Heilende Wirkung besonders für Frauen
Der "Frauadooch" und die Kräuterbüschl

Die Kräuterbüschl sind regional unterschiedlich zusammengesetzt. Manchmal gleichen sie eher Blumensträußen. Bild: NT-Archiv
Das Fest Mariä Himmfelfahrt gilt als einer der großen Marienfeiertage und heißt im Volksmund "Frauadooch". Die leibliche Aufnahme Mariens in den Himmel gilt erst seit 1950 als Dogma. Tausende von Gläubigen zieht es an diesem Tag zum "Frauenkräutltag" nach Stadlern. Nach altem Brauch werden auch hier Kräuterbüschl gesegnet. Entsprechende Segensformeln sind schon aus dem 10. Jahrhundert bekannt. Das kranke Vieh erhielt einst einige getrocknete Kräuter des Büschls unter das Futter gemischt, doch auch den kranken Menschen sollten sie helfen, meist als Tee aufgebrüht.

Wurmfarn und Baldrian

Die Zusammensetzung des Kräuterbüschls ist allerdings regional verschieden, ebenso wie die Anzahl der dort vorhandenen Kräuter. Beachtlich ist die große Anteil sogenannter heilsamer Frauenkräuter. Den beruhigenden Baldrian etwa mögen auch die Katzen gerne, weshalb es in der Oberpfalz von einer aufgeregten Frau heißt, sie sei auf etwas "narisch wej ã Katz àf 'n Baldrian". In den Oberpfälzer Kräuterbuschn gehört der Wurmfarn, auch "Wildwurz" genannt.
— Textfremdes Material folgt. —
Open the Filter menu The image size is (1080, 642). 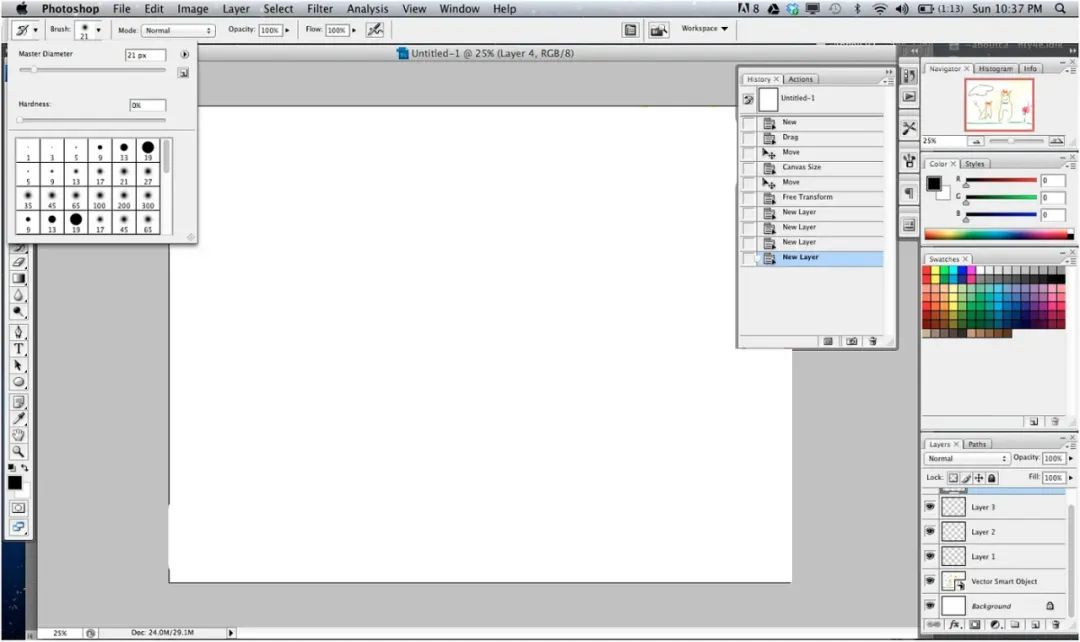[320, 9]
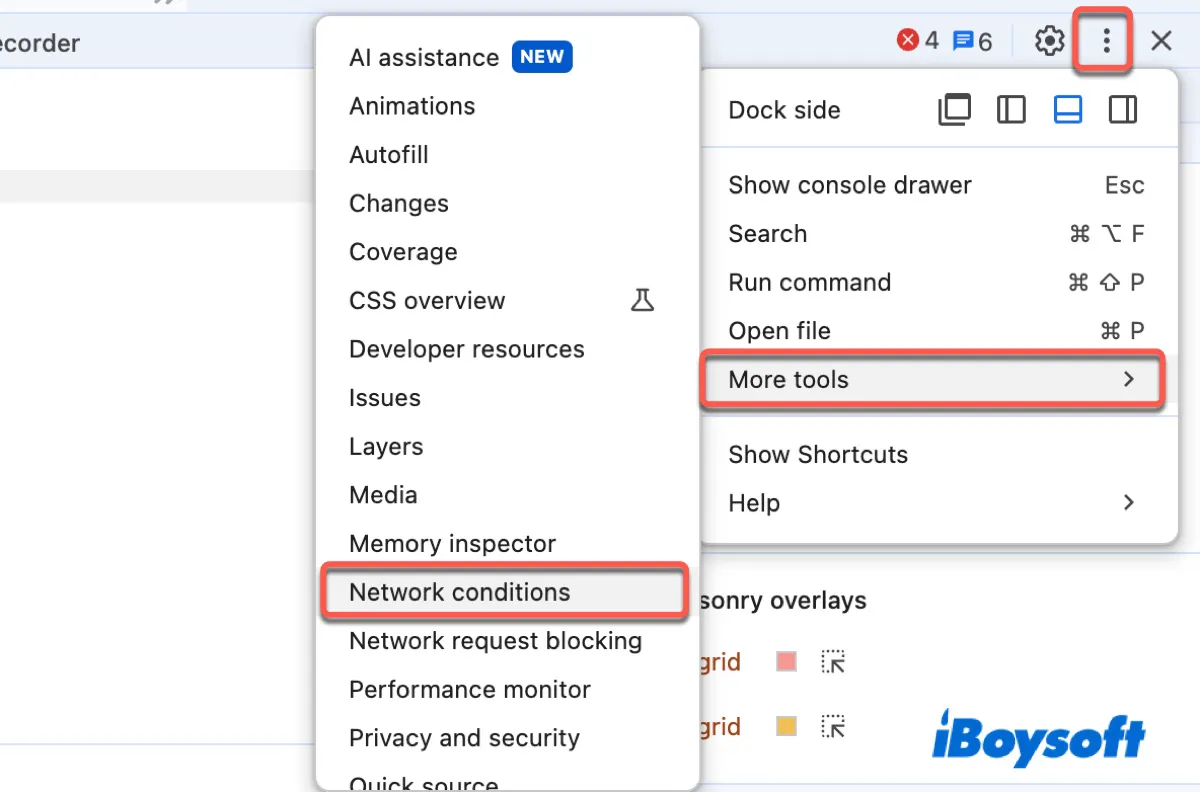Open the Animations panel entry
The height and width of the screenshot is (792, 1200).
pos(412,106)

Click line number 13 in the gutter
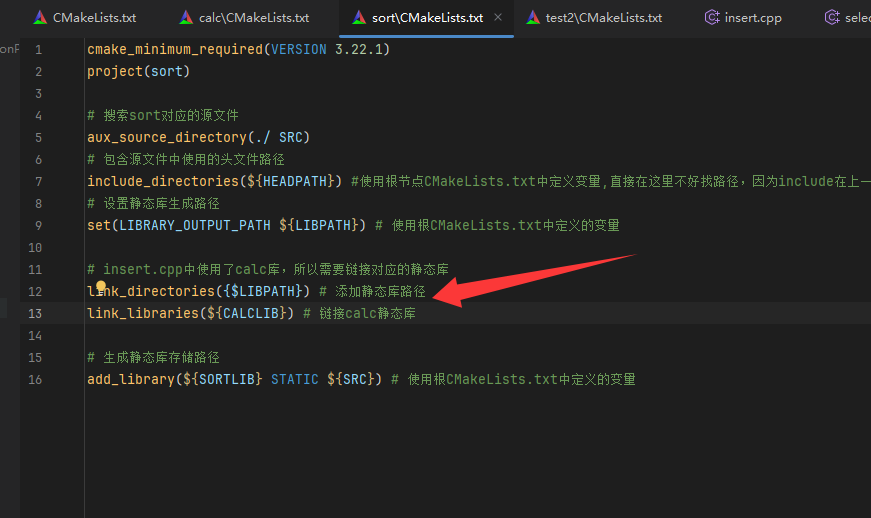point(36,314)
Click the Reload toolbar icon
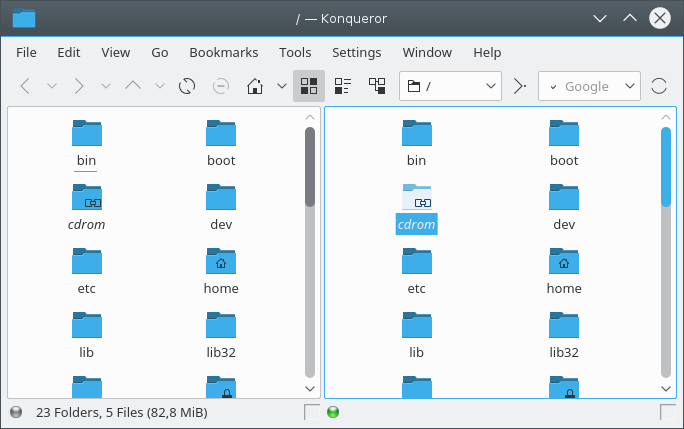This screenshot has width=684, height=429. point(186,86)
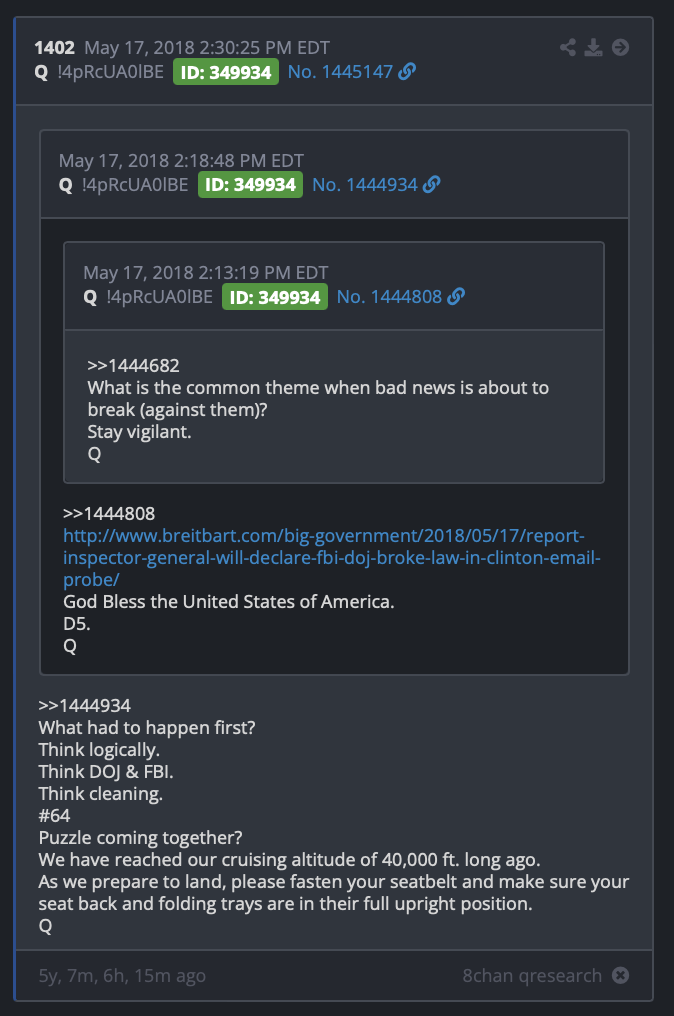Open post link No. 1444934
The width and height of the screenshot is (674, 1016).
[x=365, y=185]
Die Wurzel des Wurmfarns wurde als Mittel gegen Bandwürmer genommen. Da die Wirkstoffe des Farns auch abortativ wirken, hat die Obrigkeit das Sammeln dieses Krauts im 17. Jahrhundert verboten.

Zur Pflanzenfamilie der Flechten gehört das sogenannte Lungenkraut, das ebenfalls im Kräuterbuschen seinen Platz finden soll. Es wird bereits in einer uralten Regensburger Apothekerordnung erwähnt. Sein Name stammt von seinem Einsatz gegen die früher häufig verbreitete Tuberkolose, die Lungenschwindsucht. Tatsächlich wirken Flechteninhaltsstoffe des Lungenmooses oder des Baumlungenkrauts, wie weitere Beinamen der Lungenkrauts heißen, antibakteriell.
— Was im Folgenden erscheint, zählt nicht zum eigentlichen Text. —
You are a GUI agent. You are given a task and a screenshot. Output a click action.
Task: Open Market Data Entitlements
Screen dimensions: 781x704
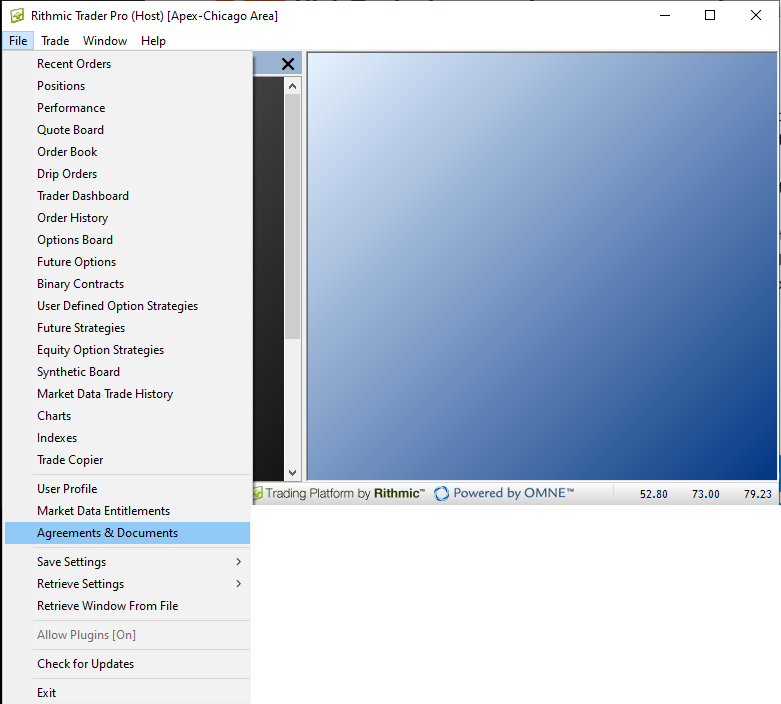(103, 511)
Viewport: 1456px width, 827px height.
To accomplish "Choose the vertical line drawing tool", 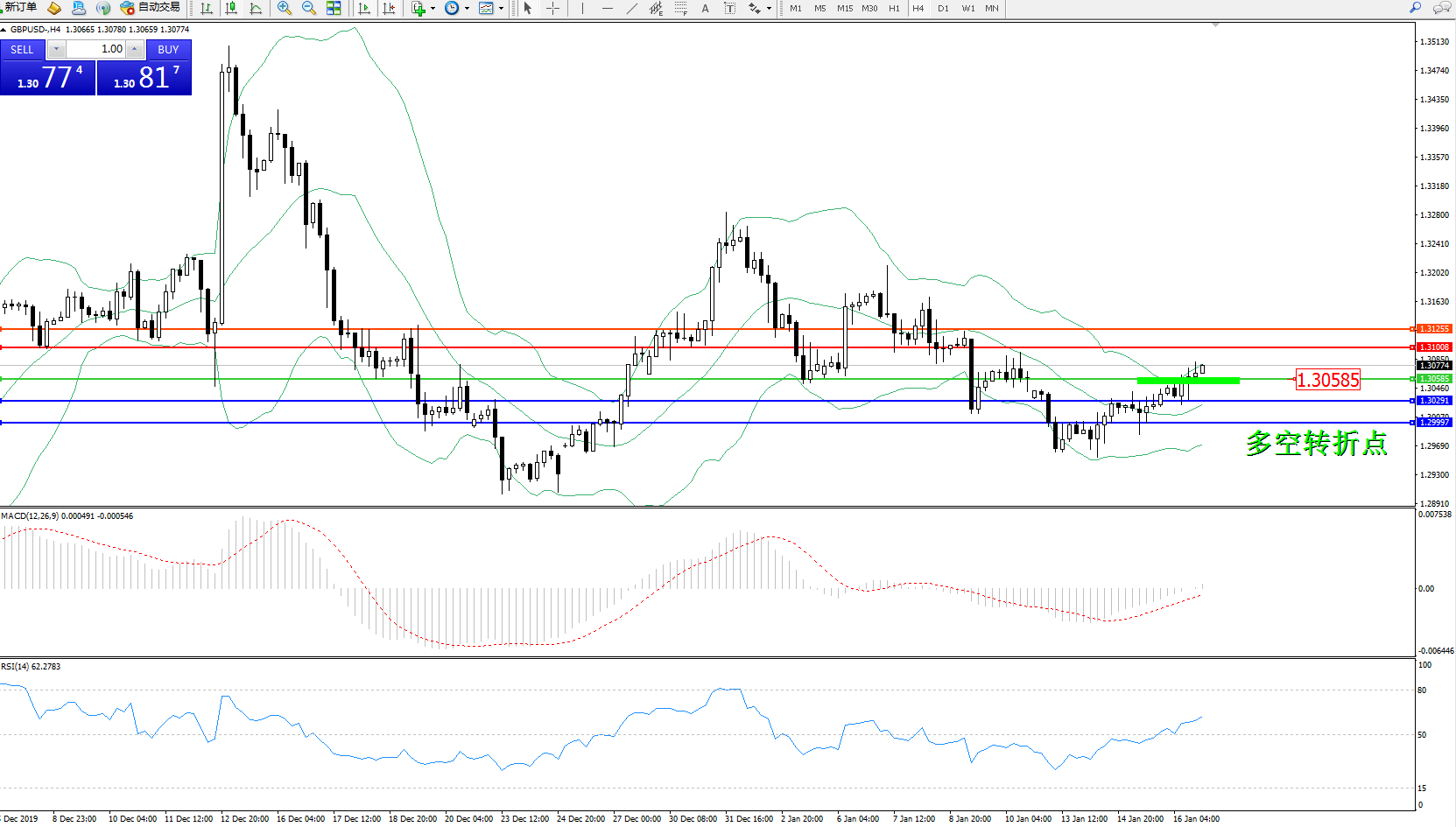I will [x=582, y=9].
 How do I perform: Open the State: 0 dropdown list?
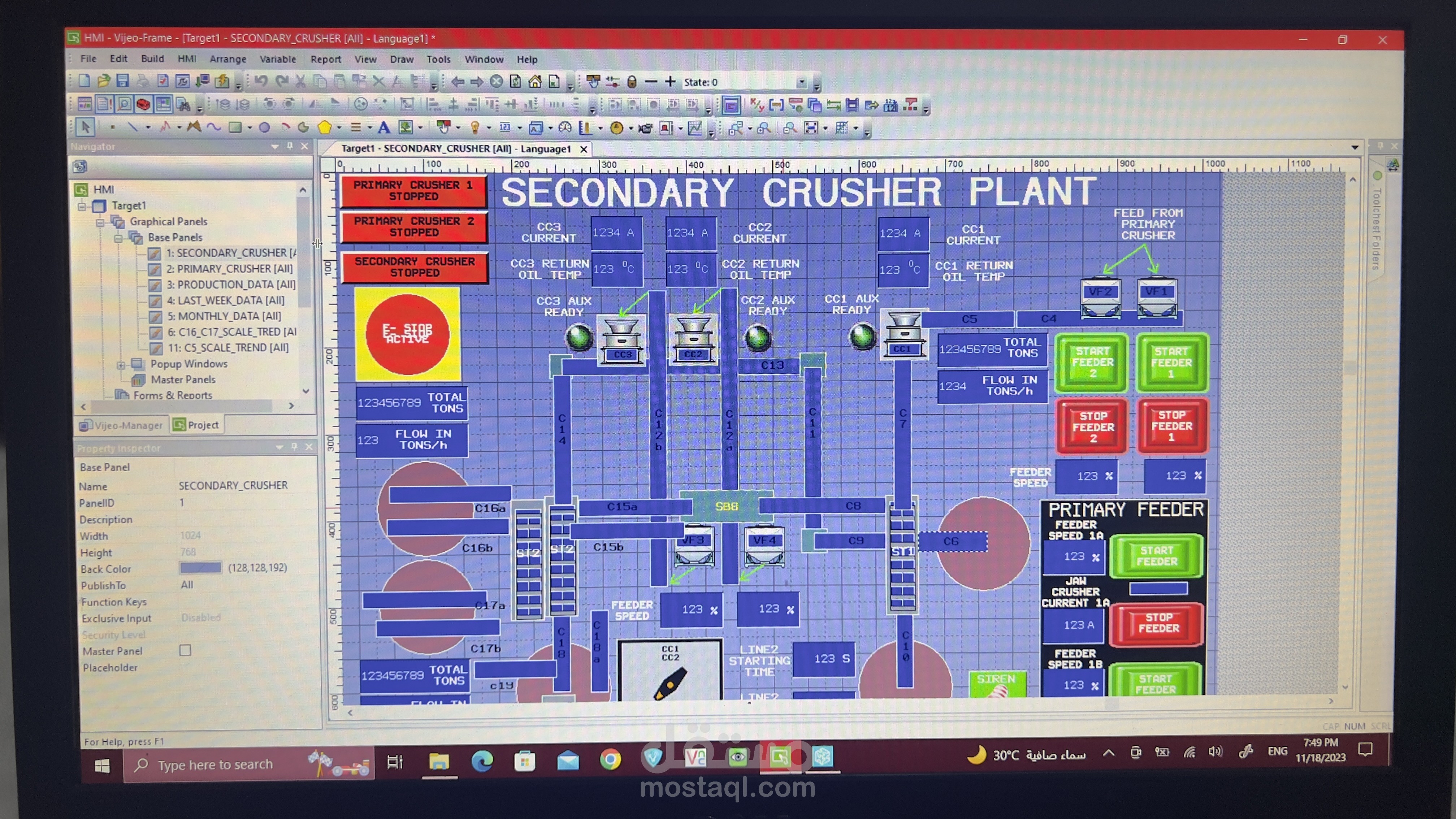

Die gleiche antibakterielle Wirkung sollte auch der Wermut besitzen, der mit seinem bitteren Geschmack an Wegrändern wächst. Noch Anfangs des 20. Jahrhunderts war der Wermut, der als Tee vor allem die Magen- und Gallensäfte anregt, in vielen Oberpfälzer Bauerngärten vorhanden. In Amberg haben die Bewohner bei einer epidemischen Krankheit im Jahre 1586 die Wohnungen mit Wermut ausgeräuchert, da er auch als Mittel gegen die Pest galt.

Verwunschene Jungfrau

Der Oberpfälzer verglich die Wegwarte, ebenfalls eine uralte Heilpflanze, mit der verwunschenen Jungfrau, die am Wegesrand auf ihren Liebsten wartete. Ein anderer Name war Sonnenkraut. Den Mädchen aus Velburg dienten die Wurzeln der Wegwarte als Orakel. Zeigte doch die stärkste Wurzel dorthin, von wo einst der Zukünftige herkommen sollte. Als Tee führt die Wegwarte oder Zichorie ab. Als "Deutscher Kaffee" diente die Zichorie in Notzeiten als Kaffee-Ersatz, vermischt mit Malzkaffee, etwa dem "Kathreiner". Die Produktion des "Kathreiners" hat die Firma Nestlé jüngst eingestellt.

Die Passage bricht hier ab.